Alfresco Google Docs integration – not very usable for advanced formatting

feb 17 2013

I have done some tests using the new Google Docs (Google Drive) integration in Alfresco 4.2. You can se all on how it works in this video created by Jeff Potts, Alfresco.
The Alfresco engineers has all done a great job here, and I would love to use this as my primary way of editing office documents. If it were not for what the actual output of the advanced formatted documents look like.

The process of editing goes like this; you create your file in Alfresco, this file is stored in by default as an Open Office XML file (Microsoft Office 2007). You then check this file out, in this case transfer it to Google Docs. This is where the first conversion of file format takes place, from ooxml to proprietary Google Docs format. And we have the first formatting loss. Do your edits, save back to Alfresco. Now we have a second conversion of file format, from Google Docs format back to ooxml, and with that some more formatting loss.

You can clearly notice that some formatting gets lost on each edit, and you cannot be sure that your end result is what you expected. I also tested with Open Document format files, result is different formatting loss, but the same basic problem.
As test documents I used OoXML files from ooninja.

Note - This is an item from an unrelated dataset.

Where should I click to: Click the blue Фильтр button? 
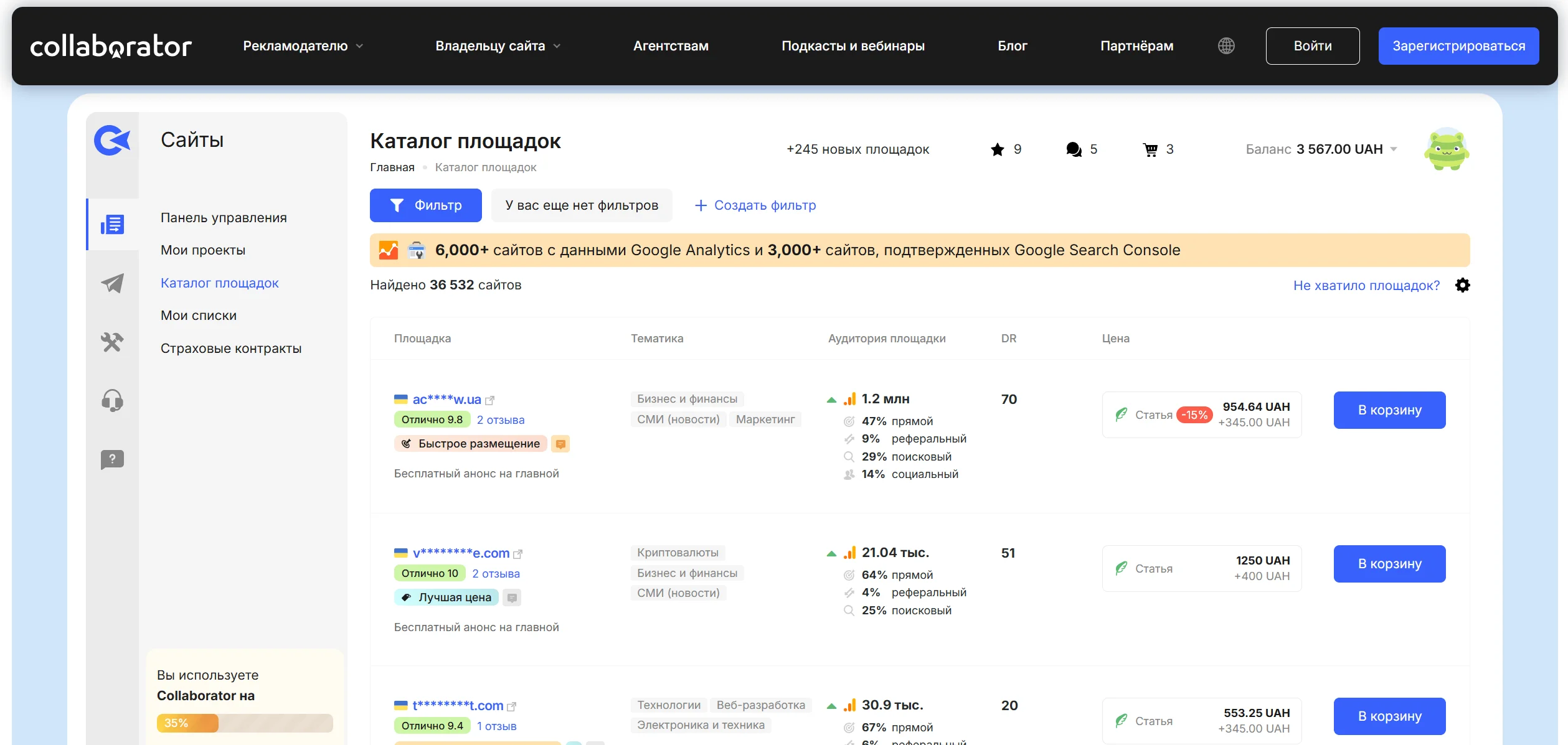click(425, 205)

I actually think the Google Docs editor is ok for most situations, and if you print the document or export the document to pdf while still in Google Docs, the looks and formatting matches what you see on screen.

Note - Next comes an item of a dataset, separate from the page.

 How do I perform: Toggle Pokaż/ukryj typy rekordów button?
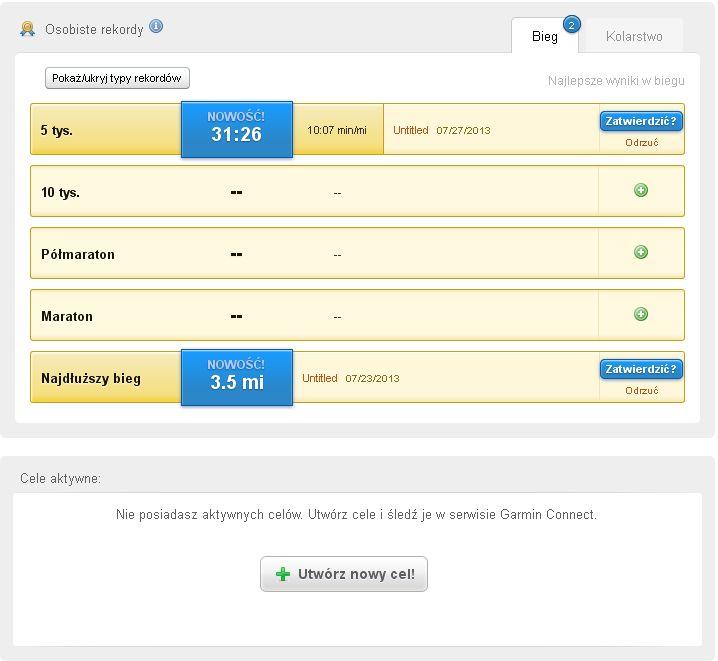(117, 78)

So what can be done about this situation?

Not much until Google makes its proprietary document format available. Even if format conversion filters improves a lot I think there will be formatting losses when you have to convert format back and forth each edit. But if you could actually retrieve the Google Docs format file, Alfresco could store this file in the repository. When you need to edit next time, just upload this file to Google Docs, it’s their own format so should be no formatting loss here. Preview could be generated when the checking is done by exporting a pdf from Google Docs. We shouldn’t need to involve other office formats at all.

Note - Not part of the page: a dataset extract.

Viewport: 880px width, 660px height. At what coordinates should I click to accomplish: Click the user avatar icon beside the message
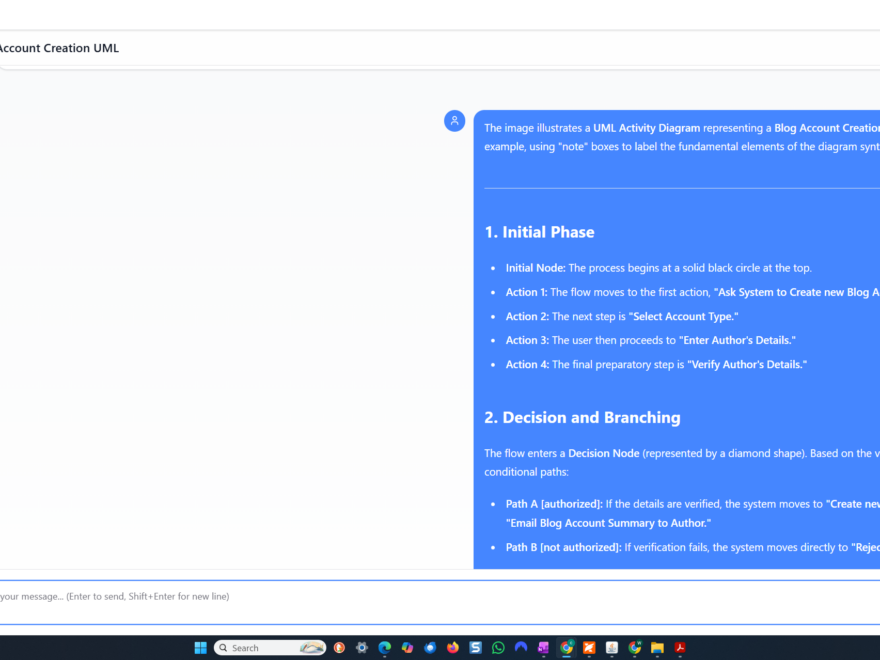(455, 121)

As stated initially, I think Alfresco engineers have done as good job as possible. The problem here is locking in file formats, only Google can change that. They will probably argue that there is no lock in since you can export content in may different formats. And it may be that it is technically very difficult, I’m still thinking ‘file’ when thinking about document, a document stored in Google Docs format may very well be many fragments split up in a database.